The tool will start a worker for each CPU and work through the list of jobs that you give it. The amount of workers is configurable.
This tool is striving to only use stdlib packages.
Install using go get github.com/mylanconnolly/parallel
or some other means.
The most straightforward usage would be:
# Want to calculate the MD5 sum of every file in /etc?
$ find /etc -type f | parallel md5sum
# Want to only use two workers for the same thing?
$ find /etc -type f | parallel -j 2 md5sum
You can utilize Go templates when performing a command using the -t
flag.
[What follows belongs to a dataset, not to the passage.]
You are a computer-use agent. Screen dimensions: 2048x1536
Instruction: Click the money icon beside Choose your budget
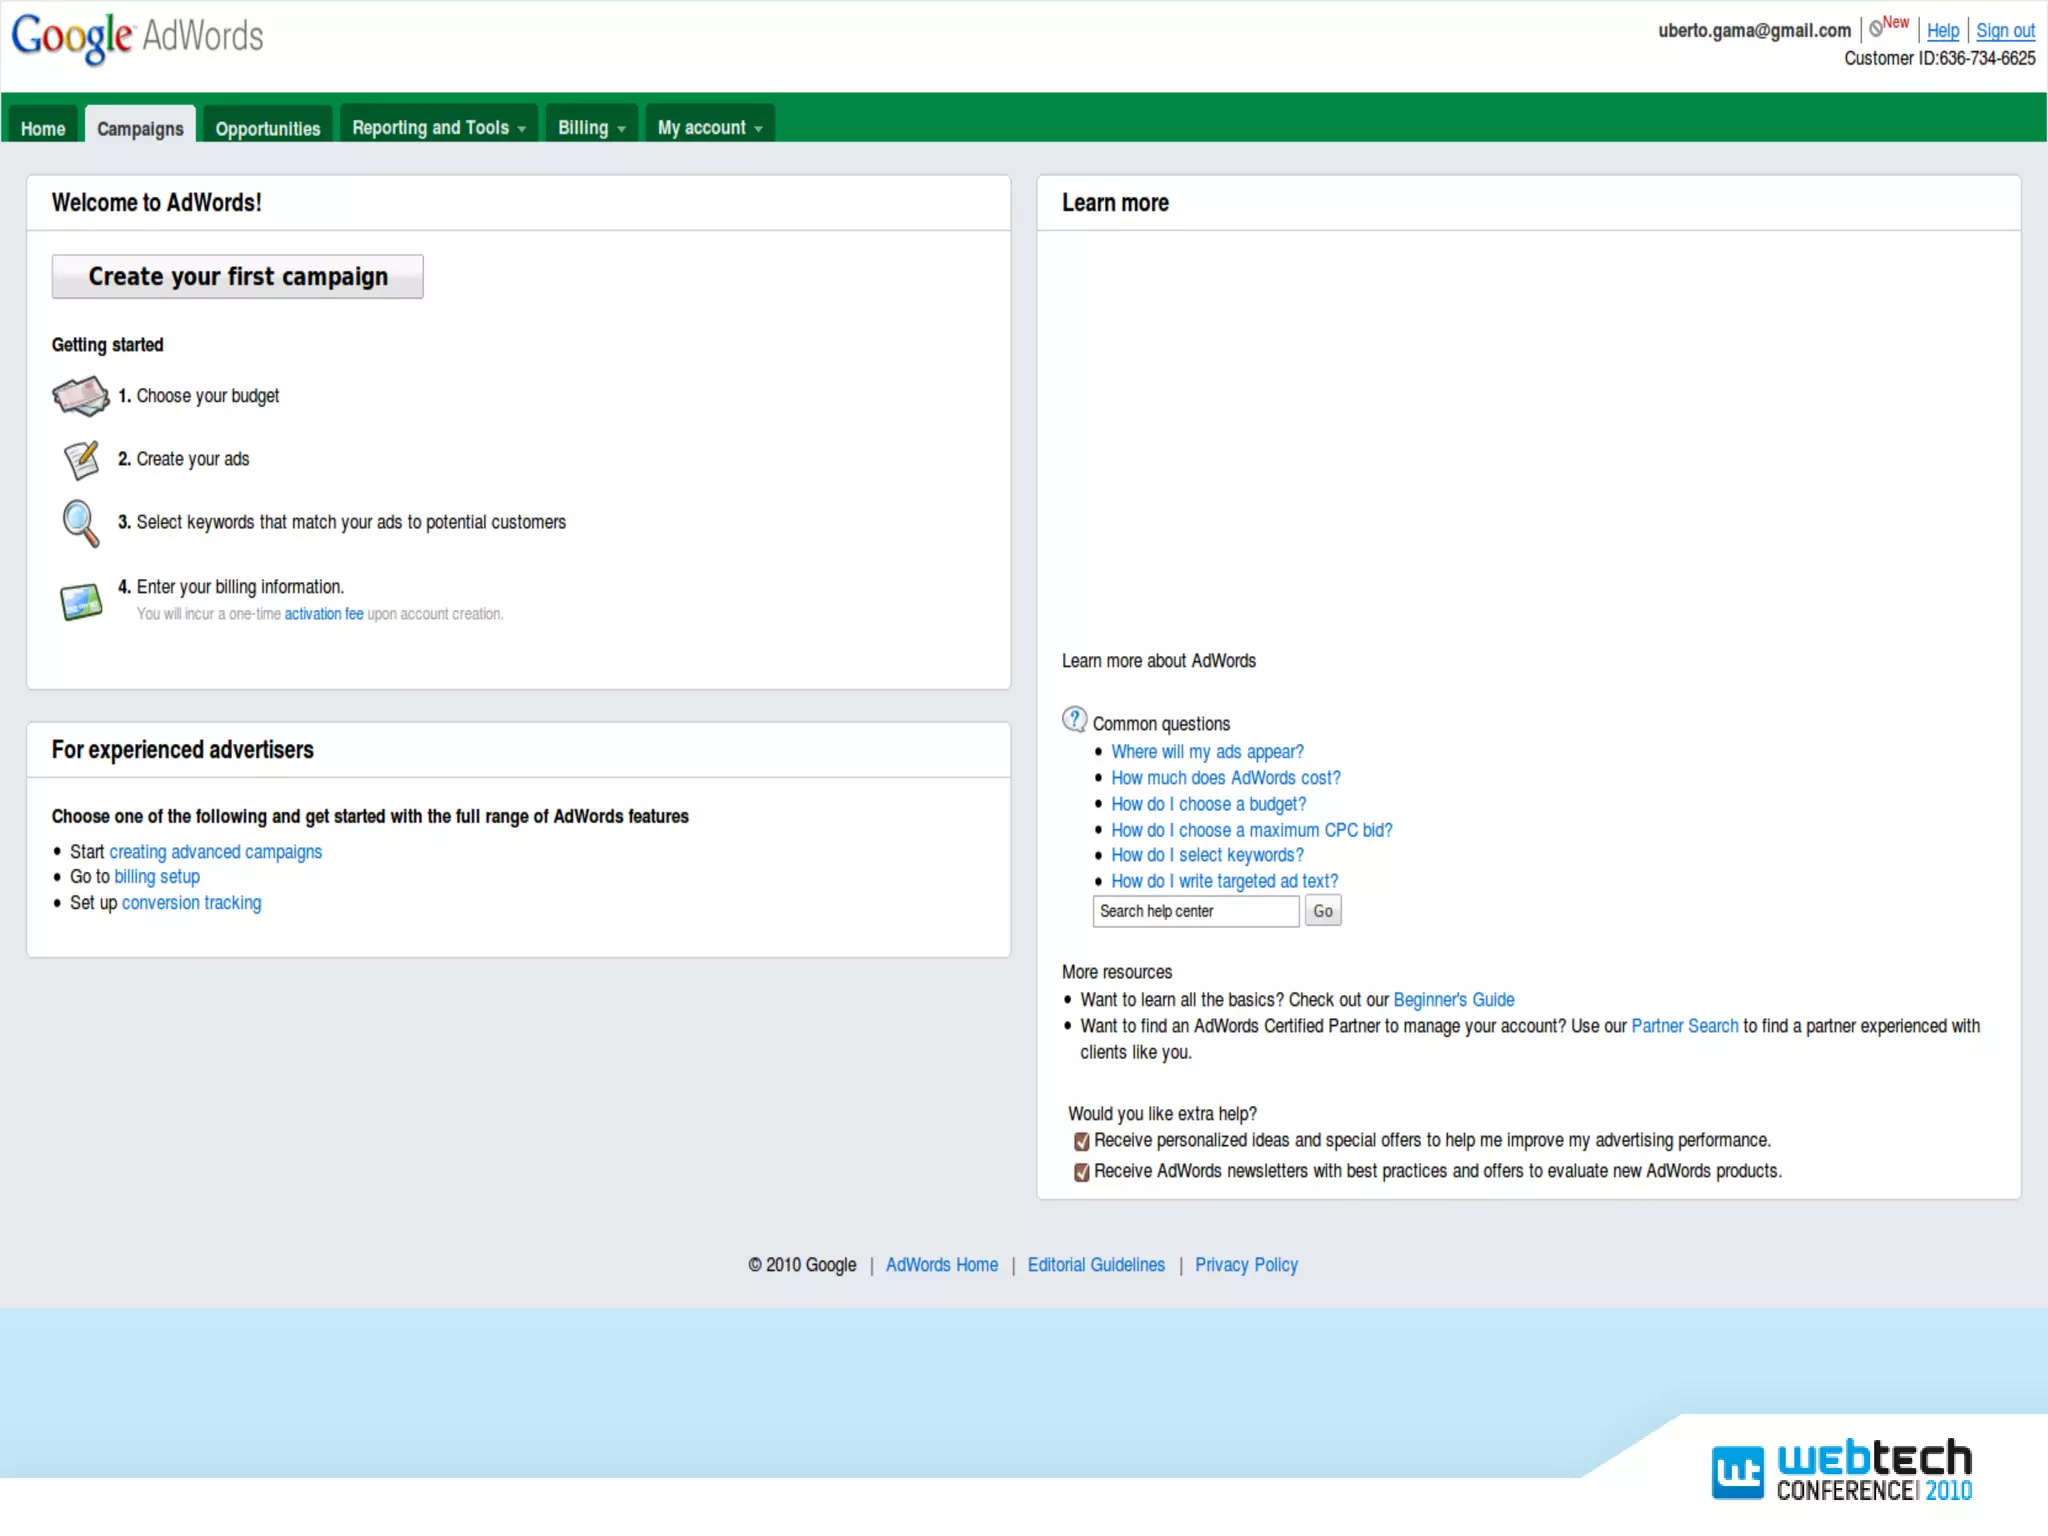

When
using the -t
flag, you do not need to specify the command (it will be ignored
if you do).
The following fields are available when using templates:
Field | Definition |
---|---|
{{.Cmd}} |
The path of the command specified, for example echo or md5sum |
{{.Input}} |
The current input that we received via stdin or input file |
{{.Start}} |
The time that parallel was started |
{{.Time}} |
The time that the current operation began |
In addition, the following functions are available in templates:
Function | Help |
---|---|
toUpper |
Transform the string to uppercase |
toLower |
Transform the string to lowercase |
absolutePath |
Get the absolute path of a filename |
basename |
Get the basename of a file path |
dirname |
Get the directory of a file path |
ext |
Get the extension of a file |
noExt |
Get the file path without an extension |
Some examples below:
# Copy some files up a level (utilizing template pipelines).
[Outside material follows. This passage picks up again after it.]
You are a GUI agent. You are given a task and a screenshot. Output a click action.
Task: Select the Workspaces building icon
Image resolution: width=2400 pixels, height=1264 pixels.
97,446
parallel -a ./files.txt -t 'cp {{.Input}} {{.Input | dirname | dirname}}'
# Create a directory named after the file (without extension).
parallel -a ./files.txt -t 'mkdir -p {{.Input}} {{noExt .Input}}'
# Echo the base name of the file without the extension (utilizing template
# pipelines).
parallel -a ./files.txt -t 'mkdir -p {{.Input}} {{.Input | basename | noExt}}'
For more general information about Go templates, check here.
Here are some benchmarks using the time
command. The benchmark I put together
is to run md5sum
for every file in the Go source repository as of commit
14bec27743.
Below is the timing for the GNU version:
$ time find ~/src/go -type f | parallel md5sum > /dev/null
noglob find ~/src/go -type f 0.01s user 0.07s system 0% cpu 22.580 total
parallel md5sum > /dev/null 22.65s user 42.48s system 246% cpu 26.432 total
Below is the timing for this version:
$ time find ~/src/go -type f | ./parallel md5sum > /dev/null
noglob find ~/src/go -type f 0.02s user 0.05s system 3% cpu 1.845 total
./parallel md5sum > /dev/null 7.46s user 2.72s system 396% cpu 2.569 total
In this example it took GNU parallel around 10 times longer to complete the same amount of work.
A few notes on my test environment:
- Thinkpad A485
- AMD Ryzen Pro 2700U
- 16GB of RAM
- 256GB NVMe SSD (though I believe it might be a pretty low-quality one)
- Ubuntu 20.04 LTS (kernel version 5.4.0-21-generic)